Le droit à la prise : les bases légales
Le « droit à la prise » est renforcé par le décret n° 2011-873 du 25 juillet 2011, qui garantit aux résidents en copropriété la possibilité d’installer une prise pour recharger leur véhicule. Le décret de 2020-1720, en vigueur depuis le 1er janvier 2021, a élargi cette possibilité, réduisant ainsi le temps de mise en œuvre.
- Installation à vos frais : Tout propriétaire d’un véhicule électrique vivant en copropriété est en droit de faire installer, à ses frais, une borne de recharge sur sa place de stationnement.
- Comptage individuel : Bien que la borne soit généralement connectée au compteur collectif, la loi exige un comptage individuel, ce qui implique l’installation d’un compteur spécifique.
- Délai réduit : Les délais d’approbation par le syndic passent de six mois à trois mois, tout comme le temps nécessaire pour le démarrage des travaux.
Note : Pour les immeubles construits après le 1er janvier 2012, au moins 10 % des places doivent être équipées d’un système de recharge électrique, une obligation légale.
Qui peut bénéficier du droit à la prise ?
Ce droit concerne tous les occupants de la copropriété, y compris ceux de bonne foi :
- Les copropriétaires ou locataires ayant une place de stationnement.
- Les propriétaires ou occupants d’une place de stationnement.
Il s'applique aux personnes possédant un véhicule électrique ainsi qu'à celles envisageant d’en acquérir un. Tous les types de stationnements, qu’ils soient couverts ou extérieurs, sont concernés.
Processus de réclamation du droit à la prise
Voici les étapes à suivre pour faire valoir votre droit à la prise :
1. Adressez une demande écrite
Libellez votre demande d’installation d’une borne de recharge. Locataire ? Informez votre propriétaire et le syndic. Si vous êtes copropriétaire, adressez-vous directement au syndic. Veillez à envoyer votre demande par lettre recommandée avec accusé de réception, en demandant l’inscription de votre projet à l’ordre du jour de la prochaine assemblée générale.
Le contenu de votre demande doit inclure :
- Votre intention d’effectuer l’installation, à vos frais.
- Une description précise des travaux prévus.
- Un schéma technique et un plan de raccordement élaborés par un professionnel qualifié.
Le syndic est alors tenu d’assurer l’accès aux locaux techniques pour permettre au prestataire d’évaluer le projet.
2. Attendez la décision du syndic
Bien que votre projet doive être inscrit à l’agenda de la prochaine assemblée générale, le syndic est seul chargé de décider.

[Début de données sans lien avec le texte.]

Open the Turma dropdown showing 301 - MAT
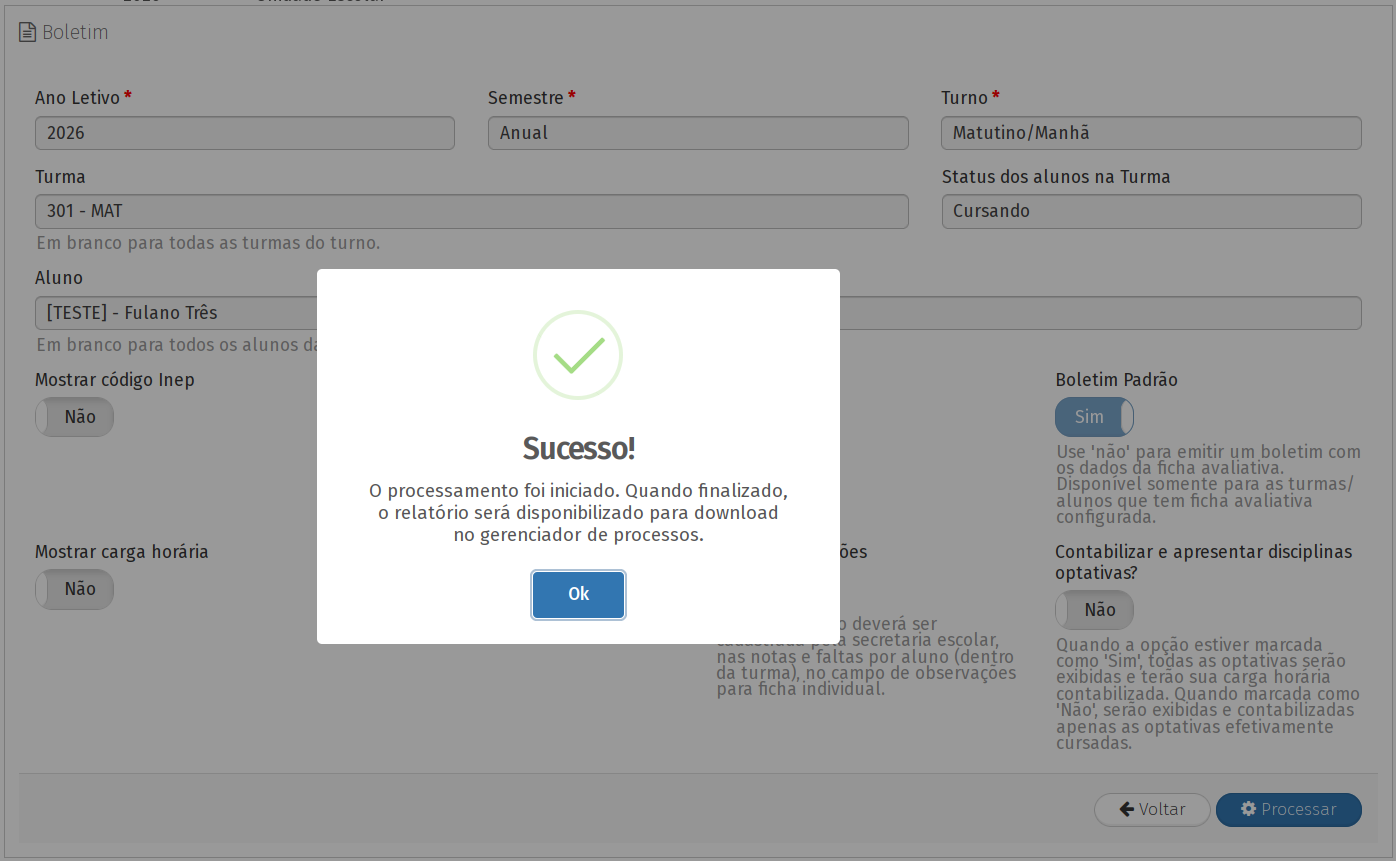 pos(471,211)

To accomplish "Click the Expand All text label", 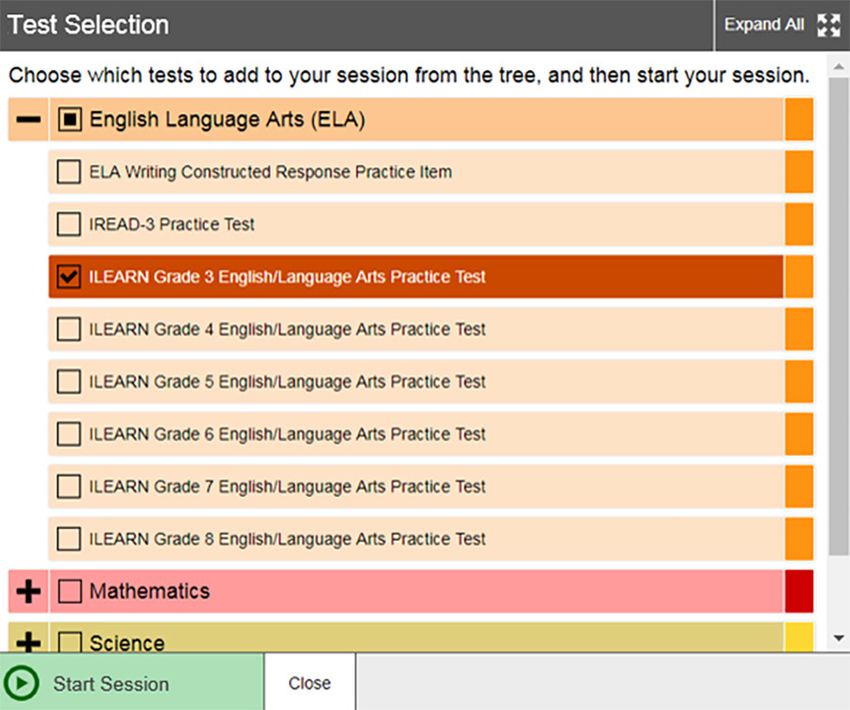I will click(x=764, y=25).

Il a trois mois pour s’opposer au projet. Si ce délai passe sans réponse, considérez que l’accord est tacite.
3. Convention entre syndic et prestataire
Avant le début des travaux, une convention doit être signée entre le syndic et le prestataire. Cette convention doit être formalisée dans les deux mois suivant l’accord, sinon vous pourrez saisir le tribunal judiciaire pour fixer les conditions d’accès.
4. Démarrage des travaux
Après accord, vous pouvez commencer les travaux dans les trois mois. Pensez à vous renseigner auprès du syndic, car une installation collective pourrait être envisagée, ce qui pourrait vous faire économiser des frais.
Opposition de la copropriété : quelles possibilités ?
La copropriété peut, mais c’est rare, s’opposer à votre projet. Un refus doit être justifié. Le décret prévoit deux motifs légitimes :
- Une prise ou borne de recharge est déjà en place.
- Le syndic a prévu une solution de recharge collective pour tous.
En cas de refus, le syndic doit saisir le tribunal d’instance. Cependant, un projet collectif doit être mis en œuvre dans les trois mois suivant la saisine, sinon vous pourrez effectuer les travaux sans autre préoccupation.
Frais à prévoir pour l’installation
Les frais liés à l’installation d’une borne de recharge sont à la charge du demandeur. Voici ce que vous aurez à financer :
- Achat de la borne de recharge.
- Installation d’un compteur individuel pour la facturation.
- Travaux d’installation et câblage.
- Consommation électrique liée aux recharges.
Des aides financières de l’État, pouvant atteindre 1260 €, et d’autres options de crédit d’impôt sont disponibles pour alléger le coût de l’installation. En cas d’absence d’équipement dans les locaux, tous les frais sont à votre charge. Un projet collectif voté en assemblée générale peut se révéler avantageux pour tous.